**Aim:** Copy the items word for word, starting with the line that contains "Task: Click the Esp. field for phone 5" and going on through the line that contains "(x=1440, y=148)".

[Part of a data file]
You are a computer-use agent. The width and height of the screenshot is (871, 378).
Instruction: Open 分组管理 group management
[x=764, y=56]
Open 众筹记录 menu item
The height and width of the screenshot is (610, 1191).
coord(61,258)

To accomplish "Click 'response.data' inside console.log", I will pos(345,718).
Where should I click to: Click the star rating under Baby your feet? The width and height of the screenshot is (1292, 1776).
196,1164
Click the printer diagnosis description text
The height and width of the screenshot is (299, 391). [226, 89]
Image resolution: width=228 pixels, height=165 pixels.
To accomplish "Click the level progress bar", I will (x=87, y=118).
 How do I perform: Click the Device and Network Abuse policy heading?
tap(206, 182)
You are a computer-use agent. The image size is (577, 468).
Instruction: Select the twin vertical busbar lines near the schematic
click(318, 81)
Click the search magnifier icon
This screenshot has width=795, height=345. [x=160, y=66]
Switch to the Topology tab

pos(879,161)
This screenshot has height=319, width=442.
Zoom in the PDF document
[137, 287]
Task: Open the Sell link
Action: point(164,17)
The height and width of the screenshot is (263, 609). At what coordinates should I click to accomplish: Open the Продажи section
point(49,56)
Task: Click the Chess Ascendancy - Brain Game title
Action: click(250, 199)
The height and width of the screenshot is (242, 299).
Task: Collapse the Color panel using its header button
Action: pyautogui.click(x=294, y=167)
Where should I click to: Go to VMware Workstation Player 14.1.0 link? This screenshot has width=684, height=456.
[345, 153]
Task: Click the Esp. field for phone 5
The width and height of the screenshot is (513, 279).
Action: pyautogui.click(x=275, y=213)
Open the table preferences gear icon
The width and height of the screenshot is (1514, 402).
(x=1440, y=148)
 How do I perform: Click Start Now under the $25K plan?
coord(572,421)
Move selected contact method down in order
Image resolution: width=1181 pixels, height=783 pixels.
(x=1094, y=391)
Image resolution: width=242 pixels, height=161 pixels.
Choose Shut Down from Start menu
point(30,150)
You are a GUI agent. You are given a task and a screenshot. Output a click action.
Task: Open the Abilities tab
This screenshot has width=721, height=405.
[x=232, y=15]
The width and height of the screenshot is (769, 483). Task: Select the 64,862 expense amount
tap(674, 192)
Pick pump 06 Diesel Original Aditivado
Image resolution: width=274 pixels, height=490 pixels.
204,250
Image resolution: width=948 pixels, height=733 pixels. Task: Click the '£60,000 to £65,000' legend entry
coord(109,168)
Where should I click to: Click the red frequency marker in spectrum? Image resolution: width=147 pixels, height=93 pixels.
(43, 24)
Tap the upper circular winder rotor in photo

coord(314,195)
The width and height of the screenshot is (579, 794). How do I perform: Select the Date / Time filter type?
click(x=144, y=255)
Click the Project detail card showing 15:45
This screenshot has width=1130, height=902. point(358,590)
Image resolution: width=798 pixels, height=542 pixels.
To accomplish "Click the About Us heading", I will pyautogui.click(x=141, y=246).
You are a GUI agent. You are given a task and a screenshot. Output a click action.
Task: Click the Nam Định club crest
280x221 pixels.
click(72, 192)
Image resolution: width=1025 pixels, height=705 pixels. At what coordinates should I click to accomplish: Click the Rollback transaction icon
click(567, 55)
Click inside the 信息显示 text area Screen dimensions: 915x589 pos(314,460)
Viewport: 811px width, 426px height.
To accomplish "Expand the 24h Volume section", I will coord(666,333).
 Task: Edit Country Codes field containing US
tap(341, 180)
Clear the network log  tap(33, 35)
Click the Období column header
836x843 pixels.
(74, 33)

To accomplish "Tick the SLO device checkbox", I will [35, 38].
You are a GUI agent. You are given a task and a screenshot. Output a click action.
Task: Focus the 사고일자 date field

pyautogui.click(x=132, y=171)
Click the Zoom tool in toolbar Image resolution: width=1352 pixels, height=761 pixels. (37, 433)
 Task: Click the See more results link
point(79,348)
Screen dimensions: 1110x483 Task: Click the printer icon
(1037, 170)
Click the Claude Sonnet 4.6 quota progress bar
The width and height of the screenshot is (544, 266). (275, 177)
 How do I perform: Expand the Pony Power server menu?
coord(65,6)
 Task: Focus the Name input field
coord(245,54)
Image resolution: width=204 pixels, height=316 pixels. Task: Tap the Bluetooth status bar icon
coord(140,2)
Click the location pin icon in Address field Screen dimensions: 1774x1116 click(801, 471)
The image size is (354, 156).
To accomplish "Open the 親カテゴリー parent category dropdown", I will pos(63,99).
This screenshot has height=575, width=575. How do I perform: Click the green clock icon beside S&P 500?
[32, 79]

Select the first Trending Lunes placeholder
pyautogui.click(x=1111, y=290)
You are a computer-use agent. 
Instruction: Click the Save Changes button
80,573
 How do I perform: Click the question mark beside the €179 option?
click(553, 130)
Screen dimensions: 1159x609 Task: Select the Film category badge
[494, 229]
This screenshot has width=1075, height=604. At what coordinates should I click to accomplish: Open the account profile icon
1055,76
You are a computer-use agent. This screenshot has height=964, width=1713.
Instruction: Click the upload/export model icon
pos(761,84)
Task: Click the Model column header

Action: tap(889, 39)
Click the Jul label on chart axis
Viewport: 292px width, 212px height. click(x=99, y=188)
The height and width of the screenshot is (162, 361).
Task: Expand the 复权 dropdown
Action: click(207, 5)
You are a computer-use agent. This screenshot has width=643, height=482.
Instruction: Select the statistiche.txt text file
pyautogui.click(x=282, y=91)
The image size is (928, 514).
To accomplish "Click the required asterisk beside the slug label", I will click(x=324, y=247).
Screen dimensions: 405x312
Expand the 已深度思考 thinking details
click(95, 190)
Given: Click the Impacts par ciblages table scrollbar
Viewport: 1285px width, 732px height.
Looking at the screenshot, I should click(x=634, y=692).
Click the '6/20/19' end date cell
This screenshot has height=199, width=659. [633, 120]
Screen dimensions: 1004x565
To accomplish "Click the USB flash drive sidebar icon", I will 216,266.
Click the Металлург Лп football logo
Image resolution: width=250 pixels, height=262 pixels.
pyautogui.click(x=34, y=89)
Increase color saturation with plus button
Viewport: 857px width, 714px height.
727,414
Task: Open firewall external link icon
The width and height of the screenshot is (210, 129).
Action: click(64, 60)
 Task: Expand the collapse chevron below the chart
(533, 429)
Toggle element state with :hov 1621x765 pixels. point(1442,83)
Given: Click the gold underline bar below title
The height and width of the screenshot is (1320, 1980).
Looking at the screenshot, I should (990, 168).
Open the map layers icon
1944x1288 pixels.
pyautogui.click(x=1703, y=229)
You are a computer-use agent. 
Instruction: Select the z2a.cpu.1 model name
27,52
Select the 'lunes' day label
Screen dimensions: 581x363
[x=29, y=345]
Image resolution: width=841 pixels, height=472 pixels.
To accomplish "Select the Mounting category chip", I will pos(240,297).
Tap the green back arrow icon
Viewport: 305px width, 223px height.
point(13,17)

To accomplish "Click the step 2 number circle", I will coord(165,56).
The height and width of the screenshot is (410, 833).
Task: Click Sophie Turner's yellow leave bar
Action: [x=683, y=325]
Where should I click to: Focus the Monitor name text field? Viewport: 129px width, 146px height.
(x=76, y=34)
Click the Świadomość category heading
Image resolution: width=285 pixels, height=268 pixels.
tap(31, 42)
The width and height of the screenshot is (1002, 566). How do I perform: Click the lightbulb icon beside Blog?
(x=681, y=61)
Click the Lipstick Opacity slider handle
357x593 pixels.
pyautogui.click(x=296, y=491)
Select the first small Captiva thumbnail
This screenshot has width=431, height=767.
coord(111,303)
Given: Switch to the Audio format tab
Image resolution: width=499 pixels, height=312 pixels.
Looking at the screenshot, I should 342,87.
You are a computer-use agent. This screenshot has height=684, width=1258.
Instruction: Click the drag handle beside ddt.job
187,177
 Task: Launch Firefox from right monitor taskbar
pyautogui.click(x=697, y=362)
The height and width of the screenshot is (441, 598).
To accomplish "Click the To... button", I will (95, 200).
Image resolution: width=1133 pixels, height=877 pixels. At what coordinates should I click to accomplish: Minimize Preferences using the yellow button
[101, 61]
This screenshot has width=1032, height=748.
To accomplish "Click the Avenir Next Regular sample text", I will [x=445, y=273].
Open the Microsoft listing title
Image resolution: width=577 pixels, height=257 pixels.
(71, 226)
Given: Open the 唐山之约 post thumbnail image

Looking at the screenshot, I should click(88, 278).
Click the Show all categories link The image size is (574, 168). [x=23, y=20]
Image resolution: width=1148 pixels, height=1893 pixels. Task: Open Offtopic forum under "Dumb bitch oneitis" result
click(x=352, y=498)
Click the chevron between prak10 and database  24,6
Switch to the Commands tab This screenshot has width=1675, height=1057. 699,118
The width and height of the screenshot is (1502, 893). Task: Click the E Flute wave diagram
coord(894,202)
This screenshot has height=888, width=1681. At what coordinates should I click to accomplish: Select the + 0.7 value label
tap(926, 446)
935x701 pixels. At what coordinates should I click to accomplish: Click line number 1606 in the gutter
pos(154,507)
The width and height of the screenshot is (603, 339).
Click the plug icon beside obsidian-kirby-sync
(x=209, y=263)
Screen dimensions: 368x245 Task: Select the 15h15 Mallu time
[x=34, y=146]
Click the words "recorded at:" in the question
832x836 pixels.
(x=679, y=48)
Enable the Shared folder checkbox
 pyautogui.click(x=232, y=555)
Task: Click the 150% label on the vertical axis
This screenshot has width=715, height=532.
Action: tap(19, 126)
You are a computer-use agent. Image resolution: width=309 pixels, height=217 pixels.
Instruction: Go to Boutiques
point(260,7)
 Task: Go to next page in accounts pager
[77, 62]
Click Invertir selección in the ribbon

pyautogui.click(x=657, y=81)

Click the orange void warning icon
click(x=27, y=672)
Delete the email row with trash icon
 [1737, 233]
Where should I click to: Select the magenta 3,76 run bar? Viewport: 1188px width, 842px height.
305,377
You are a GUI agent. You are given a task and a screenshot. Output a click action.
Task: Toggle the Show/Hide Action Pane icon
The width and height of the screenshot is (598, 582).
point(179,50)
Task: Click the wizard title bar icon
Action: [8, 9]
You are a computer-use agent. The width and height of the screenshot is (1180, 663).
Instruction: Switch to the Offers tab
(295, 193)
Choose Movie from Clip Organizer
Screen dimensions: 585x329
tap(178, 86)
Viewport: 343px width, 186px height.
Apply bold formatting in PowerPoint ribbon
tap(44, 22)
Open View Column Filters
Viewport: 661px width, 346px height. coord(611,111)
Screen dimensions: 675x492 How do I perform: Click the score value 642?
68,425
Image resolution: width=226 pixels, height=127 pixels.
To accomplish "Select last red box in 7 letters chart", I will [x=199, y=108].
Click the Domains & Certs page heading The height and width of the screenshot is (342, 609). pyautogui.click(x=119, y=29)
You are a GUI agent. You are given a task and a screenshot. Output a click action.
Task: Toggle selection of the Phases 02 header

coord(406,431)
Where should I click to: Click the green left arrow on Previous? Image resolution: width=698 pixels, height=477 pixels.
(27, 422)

**Task result:**
Task: Click the Esp. field for phone 5
The width and height of the screenshot is (513, 279).
Action: pyautogui.click(x=275, y=213)
Open the table preferences gear icon
The width and height of the screenshot is (1514, 402).
(x=1440, y=148)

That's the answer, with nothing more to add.